Problem |
Your answer should hold exactly the lines from the one with "Besonderheiten (69, 2073)" through the last line of the material below, nothing before and nothing extra.

Dataset entries |

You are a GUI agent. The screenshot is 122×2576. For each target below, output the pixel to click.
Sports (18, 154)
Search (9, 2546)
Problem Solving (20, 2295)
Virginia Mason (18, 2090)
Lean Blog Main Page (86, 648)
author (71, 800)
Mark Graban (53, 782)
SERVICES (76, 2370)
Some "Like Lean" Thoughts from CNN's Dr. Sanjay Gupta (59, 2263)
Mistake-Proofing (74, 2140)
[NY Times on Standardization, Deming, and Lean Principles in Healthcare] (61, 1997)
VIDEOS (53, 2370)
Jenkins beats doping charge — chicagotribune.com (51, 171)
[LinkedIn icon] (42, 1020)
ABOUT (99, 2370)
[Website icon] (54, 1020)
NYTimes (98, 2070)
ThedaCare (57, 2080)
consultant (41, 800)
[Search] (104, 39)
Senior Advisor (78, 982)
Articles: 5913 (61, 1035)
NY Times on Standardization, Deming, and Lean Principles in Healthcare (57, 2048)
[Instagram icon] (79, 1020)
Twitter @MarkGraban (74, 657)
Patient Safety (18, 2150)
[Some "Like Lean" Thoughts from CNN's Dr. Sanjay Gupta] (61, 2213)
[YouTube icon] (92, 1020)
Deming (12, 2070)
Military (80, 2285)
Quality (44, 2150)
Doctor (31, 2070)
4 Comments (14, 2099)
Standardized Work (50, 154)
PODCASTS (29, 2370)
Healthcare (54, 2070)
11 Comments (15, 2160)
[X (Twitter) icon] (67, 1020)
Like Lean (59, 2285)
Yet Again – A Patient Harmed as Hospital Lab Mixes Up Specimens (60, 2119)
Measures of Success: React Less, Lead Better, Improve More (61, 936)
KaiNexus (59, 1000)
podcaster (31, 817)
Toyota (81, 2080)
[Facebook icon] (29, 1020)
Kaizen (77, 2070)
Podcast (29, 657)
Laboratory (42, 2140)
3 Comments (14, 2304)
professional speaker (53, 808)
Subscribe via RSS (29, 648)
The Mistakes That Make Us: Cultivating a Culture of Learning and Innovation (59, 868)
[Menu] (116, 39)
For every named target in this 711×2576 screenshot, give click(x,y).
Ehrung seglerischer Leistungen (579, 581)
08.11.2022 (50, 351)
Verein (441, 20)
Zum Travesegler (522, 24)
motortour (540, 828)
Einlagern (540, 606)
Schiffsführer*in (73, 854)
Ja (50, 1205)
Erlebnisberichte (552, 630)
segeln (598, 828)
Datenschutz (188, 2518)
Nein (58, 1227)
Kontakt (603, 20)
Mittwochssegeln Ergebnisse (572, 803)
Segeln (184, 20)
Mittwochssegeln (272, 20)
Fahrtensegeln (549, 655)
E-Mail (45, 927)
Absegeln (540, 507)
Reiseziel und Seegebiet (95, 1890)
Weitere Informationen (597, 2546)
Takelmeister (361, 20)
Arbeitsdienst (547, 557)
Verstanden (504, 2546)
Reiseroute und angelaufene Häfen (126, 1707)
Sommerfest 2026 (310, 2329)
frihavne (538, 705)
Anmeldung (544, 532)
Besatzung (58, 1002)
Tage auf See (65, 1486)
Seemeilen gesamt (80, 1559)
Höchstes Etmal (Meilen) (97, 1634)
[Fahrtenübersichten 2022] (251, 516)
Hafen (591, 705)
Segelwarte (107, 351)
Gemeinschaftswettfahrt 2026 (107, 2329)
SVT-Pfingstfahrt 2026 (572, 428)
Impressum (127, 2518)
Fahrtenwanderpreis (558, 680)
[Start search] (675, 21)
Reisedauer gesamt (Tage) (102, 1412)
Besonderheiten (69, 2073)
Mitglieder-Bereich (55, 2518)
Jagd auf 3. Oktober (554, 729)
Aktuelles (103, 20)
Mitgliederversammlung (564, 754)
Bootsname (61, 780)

Problem solution |
Besonderheiten (69, 2073)
Mitglieder-Bereich (55, 2518)
Jagd auf 3. Oktober (554, 729)
Aktuelles (103, 20)
Mitgliederversammlung (564, 754)
Bootsname (61, 780)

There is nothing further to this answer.